The characters name drop Billy Wilder twice, as if he's a big cheese; but mentions Judy Garland as an up 'n comer (that Uncle Phil met at one of Billy Wilder's parties). As far as I can tell, Wilder didn't hit the big time until at least he helped write Lubitsch's "Ninotchka" in 1939; wasn't Garland already a star by then? Also, people seem to speak about Hitler with some kind of hushed reverence, which certainly wouldn't be the case in the US by 1939, would it?
I was thinking the same. They were not very careful with the time line. Also the first house by the pool that we see seems architecturally to be 1950s style rather than 1930s.
A further problem: we're in the middle of the Great Depression -- thousands lost everything and many were starving -- but you'd never know it from this film. Not really a big criticism, but it is odd, and worth thinking about.
I'd just be guessing, but I'd say early to mid 30's.
The synopsis from Amazon says:
Set in the 1930s, a young Bronx native moves to Hollywood where he falls in love with the secretary of his powerful uncle, an agent to the stars. After returning to New York he is swept up in the vibrant world of high society nightclub life. - Written by Amazon Studios
I guess it's not unfair to say that it's a dreamland or mishmash of Allen's memories - Bobby and Vonnie go to see Barbara Stanwyk in Lady in Red, for example, which suggests 1935; but the music in the clubs they go are either hard bop or cool jazz, which doesn't really come into vogue until the late 1940s and early 50s. Plus did white folks really eat Chinese food so casually back then? It doesn't really bother me, since the movie goes in a rather dreamlike direction at the very end.
"The Woman In Red" is probably the best evidence which was released early in 1935.
Being a child of 60's and 70's TV I always think of Barbara Stanwyck as Victoria Barkley in "The Big Valley". I started seeing older classic movies years ago and there are so many good ones with Stanwyck, she was a great actress and a beautiful woman.
According to a search on the internet about Chinese food: Chinese restaurants began in the US in the 1800's. In spite of the racist backlash, good food was still good food. The turn of the 20th century saw the emergence of Chop Suey joints as hip and affordable places for young urbanites to spend a night out. Like most popular Chinese dishes in the United States, this particular mélange of meat, egg and vegetable wasn’t actually Chinese. In the 1920s American eaters were shocked when they learned that “the average native of any city in China knows nothing of chop suey.” Writer Jennifer 8. Lee calls this dish the biggest culinary prank one culture has ever pulled on another; translated from the original Chinese, Chop Suey means “Odds & Ends,” more colloquially known as “leftovers.”
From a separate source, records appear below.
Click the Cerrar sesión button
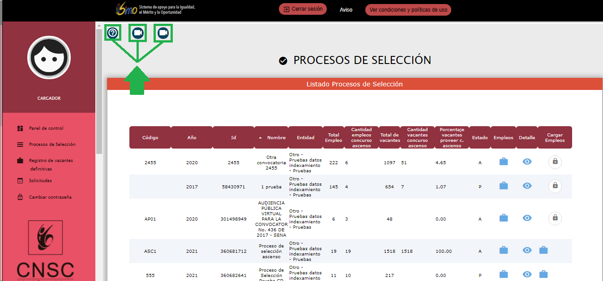The height and width of the screenshot is (281, 603). coord(303,9)
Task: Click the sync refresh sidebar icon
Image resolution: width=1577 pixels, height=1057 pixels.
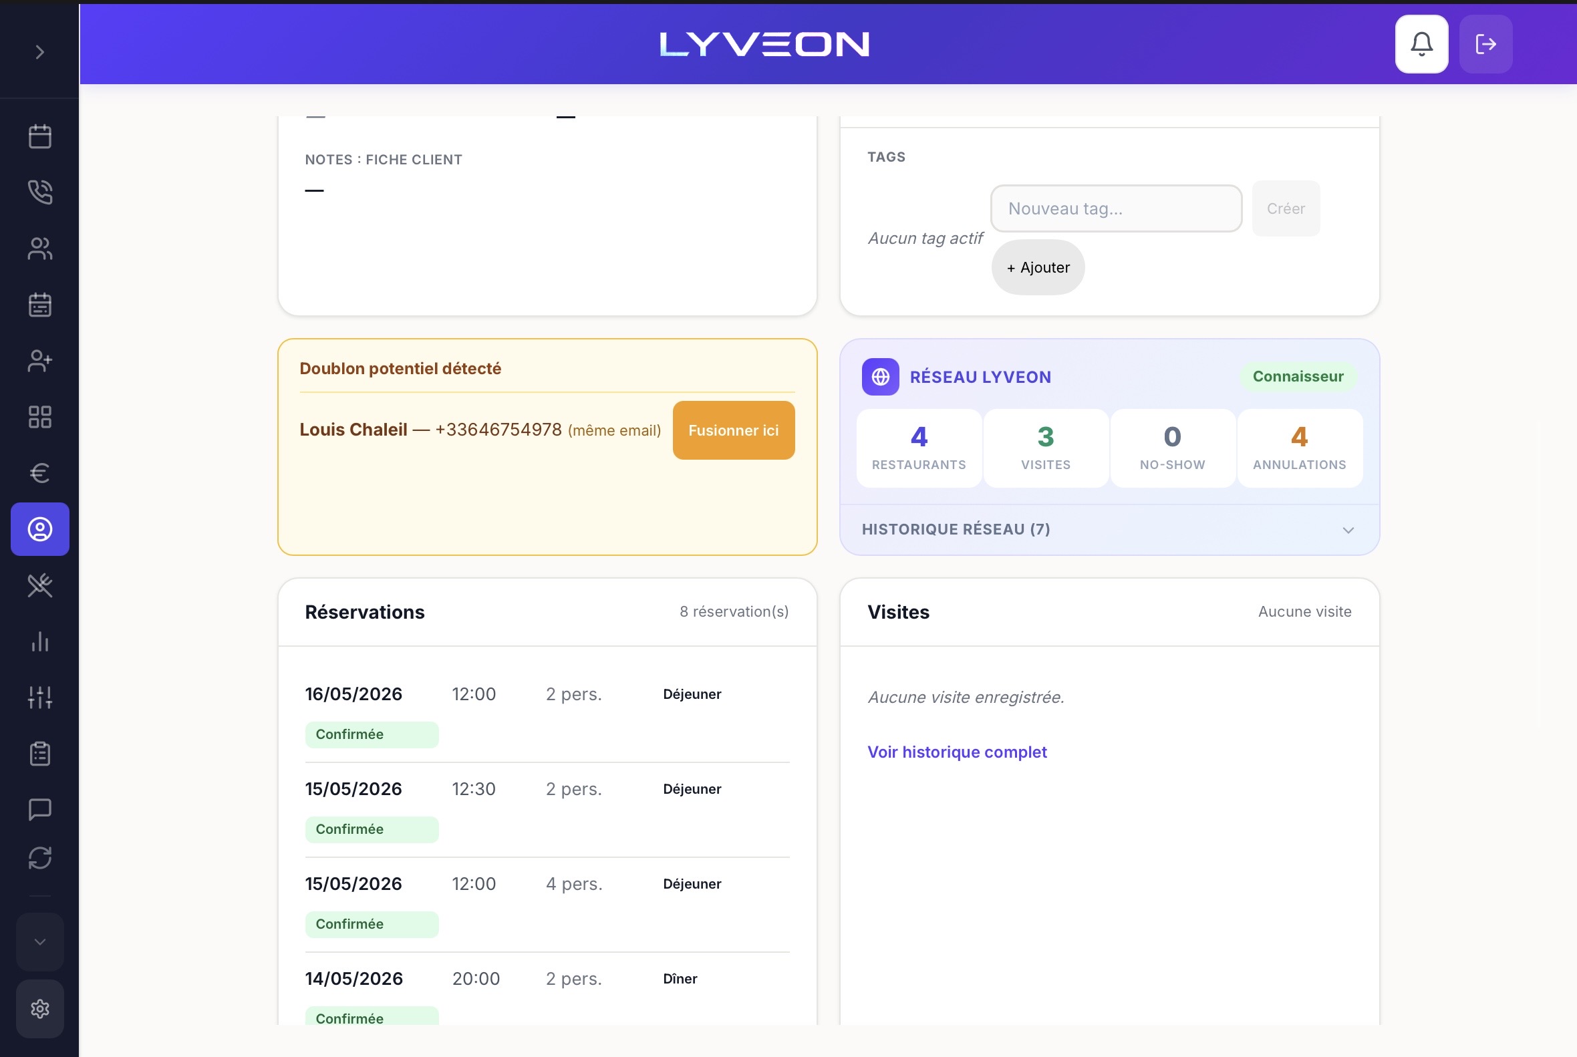Action: pyautogui.click(x=40, y=858)
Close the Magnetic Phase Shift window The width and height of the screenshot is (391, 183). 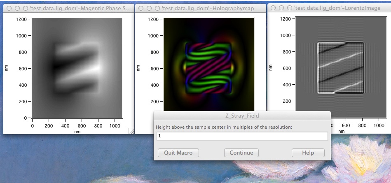(9, 8)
Sounds like any time in the 30's would have been normal for Americans to eat Chinese, and California probably had all kinds of cuisine, especially around Hollywood.
I would say the movie begins in 1936. Early in the movie Jesse Eisenberg takes Kristin Stewart to the movies see 'Swing Time' (one of my all time favorite films), which was released in 1936.
I just started watching this movie and am only a few minutes in so far and I literally had to stop to look something up because I already started questioning the timeline. Jesse Eisenberg is exiting the Chinese theater on Hollywood Boulevard and directly in front of the entrance he stops at a section of the sidewalk that has Gloria Swanson's name and feet and hand prints in the cement.
So when I looked up the history of the Hollywood Walk of Fame it said that they didn't start doing that until at least 1957. Also, it made no mention of any actors having done such things before then either.
So, either he did his research and learned that at least this specific actress once had her imprint in the concrete there or he just added this into his movie because he thought it would be neat to imagine Hollywoodland and what it must have been like and completely somewhat failed at trying to make things accurate and authentic.